▸ WORK TO COMPLETE
Repeat the whole listing exactly, leaving nothing out.

▸ DATASET RECORDS
--------------------------------------------------

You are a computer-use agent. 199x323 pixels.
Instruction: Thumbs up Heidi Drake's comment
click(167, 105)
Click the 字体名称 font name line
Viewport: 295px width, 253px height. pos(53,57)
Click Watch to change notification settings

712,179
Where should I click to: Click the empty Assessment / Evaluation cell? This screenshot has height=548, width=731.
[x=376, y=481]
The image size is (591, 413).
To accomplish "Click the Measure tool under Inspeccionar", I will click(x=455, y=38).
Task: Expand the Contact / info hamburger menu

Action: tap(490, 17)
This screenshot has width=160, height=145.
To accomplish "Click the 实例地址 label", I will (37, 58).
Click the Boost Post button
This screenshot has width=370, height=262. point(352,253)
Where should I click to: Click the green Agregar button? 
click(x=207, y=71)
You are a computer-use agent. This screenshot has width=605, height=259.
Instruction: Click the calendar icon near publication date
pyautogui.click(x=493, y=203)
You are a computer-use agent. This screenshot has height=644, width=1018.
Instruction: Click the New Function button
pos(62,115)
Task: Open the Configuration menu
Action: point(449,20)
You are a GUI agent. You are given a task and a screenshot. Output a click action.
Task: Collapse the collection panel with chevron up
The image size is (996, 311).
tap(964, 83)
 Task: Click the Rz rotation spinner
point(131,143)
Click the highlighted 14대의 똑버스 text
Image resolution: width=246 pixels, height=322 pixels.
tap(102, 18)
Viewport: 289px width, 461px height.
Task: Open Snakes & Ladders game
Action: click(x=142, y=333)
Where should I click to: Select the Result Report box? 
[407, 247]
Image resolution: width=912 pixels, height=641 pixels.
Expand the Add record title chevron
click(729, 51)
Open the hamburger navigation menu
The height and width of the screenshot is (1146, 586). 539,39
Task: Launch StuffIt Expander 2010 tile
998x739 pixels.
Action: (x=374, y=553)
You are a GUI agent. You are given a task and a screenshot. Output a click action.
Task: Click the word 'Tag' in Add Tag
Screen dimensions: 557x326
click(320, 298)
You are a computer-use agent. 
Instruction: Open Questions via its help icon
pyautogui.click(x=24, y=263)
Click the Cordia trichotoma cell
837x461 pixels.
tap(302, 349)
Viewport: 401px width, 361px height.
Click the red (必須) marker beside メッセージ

--------------------------------------------------

▸ RESULT OF THIS TASK
You are a computer-use agent. 199x323 pixels.
Instruction: Thumbs up Heidi Drake's comment
click(167, 105)
Click the 字体名称 font name line
Viewport: 295px width, 253px height. pos(53,57)
Click Watch to change notification settings

712,179
Where should I click to: Click the empty Assessment / Evaluation cell? This screenshot has height=548, width=731.
[x=376, y=481]
The image size is (591, 413).
To accomplish "Click the Measure tool under Inspeccionar", I will click(x=455, y=38).
Task: Expand the Contact / info hamburger menu

Action: tap(490, 17)
This screenshot has width=160, height=145.
To accomplish "Click the 实例地址 label", I will (37, 58).
Click the Boost Post button
This screenshot has width=370, height=262. point(352,253)
Where should I click to: Click the green Agregar button? 
click(x=207, y=71)
You are a computer-use agent. This screenshot has width=605, height=259.
Instruction: Click the calendar icon near publication date
pyautogui.click(x=493, y=203)
You are a computer-use agent. This screenshot has height=644, width=1018.
Instruction: Click the New Function button
pos(62,115)
Task: Open the Configuration menu
Action: point(449,20)
You are a GUI agent. You are given a task and a screenshot. Output a click action.
Task: Collapse the collection panel with chevron up
The image size is (996, 311).
tap(964, 83)
 Task: Click the Rz rotation spinner
point(131,143)
Click the highlighted 14대의 똑버스 text
Image resolution: width=246 pixels, height=322 pixels.
tap(102, 18)
Viewport: 289px width, 461px height.
Task: Open Snakes & Ladders game
Action: click(x=142, y=333)
Where should I click to: Select the Result Report box? 
[407, 247]
Image resolution: width=912 pixels, height=641 pixels.
Expand the Add record title chevron
click(729, 51)
Open the hamburger navigation menu
The height and width of the screenshot is (1146, 586). 539,39
Task: Launch StuffIt Expander 2010 tile
998x739 pixels.
Action: (x=374, y=553)
You are a GUI agent. You are given a task and a screenshot. Output a click action.
Task: Click the word 'Tag' in Add Tag
Screen dimensions: 557x326
click(320, 298)
You are a computer-use agent. 
Instruction: Open Questions via its help icon
pyautogui.click(x=24, y=263)
Click the Cordia trichotoma cell
837x461 pixels.
tap(302, 349)
Viewport: 401px width, 361px height.
Click the red (必須) marker beside メッセージ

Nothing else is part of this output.